• [What you need to do]: As an exercise, copy out the entries exactly as written.

** Source information follows **

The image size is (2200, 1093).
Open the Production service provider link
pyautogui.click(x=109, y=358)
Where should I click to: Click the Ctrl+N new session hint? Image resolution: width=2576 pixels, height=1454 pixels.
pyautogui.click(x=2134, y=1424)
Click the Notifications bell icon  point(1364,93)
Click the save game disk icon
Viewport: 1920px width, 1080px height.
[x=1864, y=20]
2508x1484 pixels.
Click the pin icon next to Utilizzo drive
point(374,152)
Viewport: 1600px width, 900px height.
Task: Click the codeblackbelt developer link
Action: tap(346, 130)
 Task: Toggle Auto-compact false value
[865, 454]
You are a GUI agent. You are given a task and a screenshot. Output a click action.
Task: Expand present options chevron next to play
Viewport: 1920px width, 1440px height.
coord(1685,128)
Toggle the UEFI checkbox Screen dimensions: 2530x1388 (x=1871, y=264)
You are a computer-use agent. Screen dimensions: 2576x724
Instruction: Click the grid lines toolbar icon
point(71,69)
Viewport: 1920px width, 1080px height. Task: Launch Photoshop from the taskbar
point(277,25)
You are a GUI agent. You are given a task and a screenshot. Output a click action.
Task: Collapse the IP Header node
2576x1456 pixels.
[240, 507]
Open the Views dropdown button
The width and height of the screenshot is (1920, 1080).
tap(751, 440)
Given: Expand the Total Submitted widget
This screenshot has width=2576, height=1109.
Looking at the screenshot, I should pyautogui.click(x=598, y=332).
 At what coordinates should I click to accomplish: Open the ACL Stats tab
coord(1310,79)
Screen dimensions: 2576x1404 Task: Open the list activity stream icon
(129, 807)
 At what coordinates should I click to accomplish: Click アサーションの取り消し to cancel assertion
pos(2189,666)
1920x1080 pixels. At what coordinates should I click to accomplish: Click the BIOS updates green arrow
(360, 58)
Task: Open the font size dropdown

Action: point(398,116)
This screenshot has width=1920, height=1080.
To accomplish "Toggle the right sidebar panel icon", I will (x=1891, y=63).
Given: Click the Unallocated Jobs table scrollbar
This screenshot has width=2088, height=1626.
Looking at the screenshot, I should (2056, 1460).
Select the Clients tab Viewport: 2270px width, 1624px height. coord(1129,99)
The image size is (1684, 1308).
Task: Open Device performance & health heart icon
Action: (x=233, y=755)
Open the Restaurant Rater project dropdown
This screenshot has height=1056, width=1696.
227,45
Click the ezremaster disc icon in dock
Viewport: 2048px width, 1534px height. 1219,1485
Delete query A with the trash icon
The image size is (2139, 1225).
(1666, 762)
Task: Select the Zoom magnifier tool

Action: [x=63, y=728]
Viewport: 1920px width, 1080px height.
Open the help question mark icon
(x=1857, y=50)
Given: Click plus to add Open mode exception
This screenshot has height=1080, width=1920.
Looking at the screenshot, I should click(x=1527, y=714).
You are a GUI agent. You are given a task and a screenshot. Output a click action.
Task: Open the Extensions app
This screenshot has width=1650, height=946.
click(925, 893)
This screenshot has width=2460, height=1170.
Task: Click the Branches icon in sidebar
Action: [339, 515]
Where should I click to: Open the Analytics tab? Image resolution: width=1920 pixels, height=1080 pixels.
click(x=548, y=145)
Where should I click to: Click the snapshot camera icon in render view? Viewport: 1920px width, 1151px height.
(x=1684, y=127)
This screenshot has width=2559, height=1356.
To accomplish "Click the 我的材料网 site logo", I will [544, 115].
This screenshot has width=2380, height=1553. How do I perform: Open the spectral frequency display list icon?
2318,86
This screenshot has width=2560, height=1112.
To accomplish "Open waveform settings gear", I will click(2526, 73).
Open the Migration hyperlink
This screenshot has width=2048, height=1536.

** End of Source information **

• [Your solution]:
The image size is (2200, 1093).
Open the Production service provider link
pyautogui.click(x=109, y=358)
Where should I click to: Click the Ctrl+N new session hint? Image resolution: width=2576 pixels, height=1454 pixels.
pyautogui.click(x=2134, y=1424)
Click the Notifications bell icon  point(1364,93)
Click the save game disk icon
Viewport: 1920px width, 1080px height.
[x=1864, y=20]
2508x1484 pixels.
Click the pin icon next to Utilizzo drive
point(374,152)
Viewport: 1600px width, 900px height.
Task: Click the codeblackbelt developer link
Action: tap(346, 130)
 Task: Toggle Auto-compact false value
[865, 454]
You are a GUI agent. You are given a task and a screenshot. Output a click action.
Task: Expand present options chevron next to play
Viewport: 1920px width, 1440px height.
coord(1685,128)
Toggle the UEFI checkbox Screen dimensions: 2530x1388 (x=1871, y=264)
You are a computer-use agent. Screen dimensions: 2576x724
Instruction: Click the grid lines toolbar icon
point(71,69)
Viewport: 1920px width, 1080px height. Task: Launch Photoshop from the taskbar
point(277,25)
You are a GUI agent. You are given a task and a screenshot. Output a click action.
Task: Collapse the IP Header node
2576x1456 pixels.
[240, 507]
Open the Views dropdown button
The width and height of the screenshot is (1920, 1080).
tap(751, 440)
Given: Expand the Total Submitted widget
This screenshot has width=2576, height=1109.
Looking at the screenshot, I should pyautogui.click(x=598, y=332).
 At what coordinates should I click to accomplish: Open the ACL Stats tab
coord(1310,79)
Screen dimensions: 2576x1404 Task: Open the list activity stream icon
(129, 807)
 At what coordinates should I click to accomplish: Click アサーションの取り消し to cancel assertion
pos(2189,666)
1920x1080 pixels. At what coordinates should I click to accomplish: Click the BIOS updates green arrow
(360, 58)
Task: Open the font size dropdown

Action: point(398,116)
This screenshot has width=1920, height=1080.
To accomplish "Toggle the right sidebar panel icon", I will (x=1891, y=63).
Given: Click the Unallocated Jobs table scrollbar
This screenshot has width=2088, height=1626.
Looking at the screenshot, I should (2056, 1460).
Select the Clients tab Viewport: 2270px width, 1624px height. coord(1129,99)
The image size is (1684, 1308).
Task: Open Device performance & health heart icon
Action: (x=233, y=755)
Open the Restaurant Rater project dropdown
This screenshot has height=1056, width=1696.
227,45
Click the ezremaster disc icon in dock
Viewport: 2048px width, 1534px height. 1219,1485
Delete query A with the trash icon
The image size is (2139, 1225).
(1666, 762)
Task: Select the Zoom magnifier tool

Action: [x=63, y=728]
Viewport: 1920px width, 1080px height.
Open the help question mark icon
(x=1857, y=50)
Given: Click plus to add Open mode exception
This screenshot has height=1080, width=1920.
Looking at the screenshot, I should click(x=1527, y=714).
You are a GUI agent. You are given a task and a screenshot. Output a click action.
Task: Open the Extensions app
This screenshot has width=1650, height=946.
click(925, 893)
This screenshot has width=2460, height=1170.
Task: Click the Branches icon in sidebar
Action: [339, 515]
Where should I click to: Open the Analytics tab? Image resolution: width=1920 pixels, height=1080 pixels.
click(x=548, y=145)
Where should I click to: Click the snapshot camera icon in render view? Viewport: 1920px width, 1151px height.
(x=1684, y=127)
This screenshot has width=2559, height=1356.
To accomplish "Click the 我的材料网 site logo", I will [544, 115].
This screenshot has width=2380, height=1553. How do I perform: Open the spectral frequency display list icon?
2318,86
This screenshot has width=2560, height=1112.
To accomplish "Open waveform settings gear", I will click(2526, 73).
Open the Migration hyperlink
This screenshot has width=2048, height=1536.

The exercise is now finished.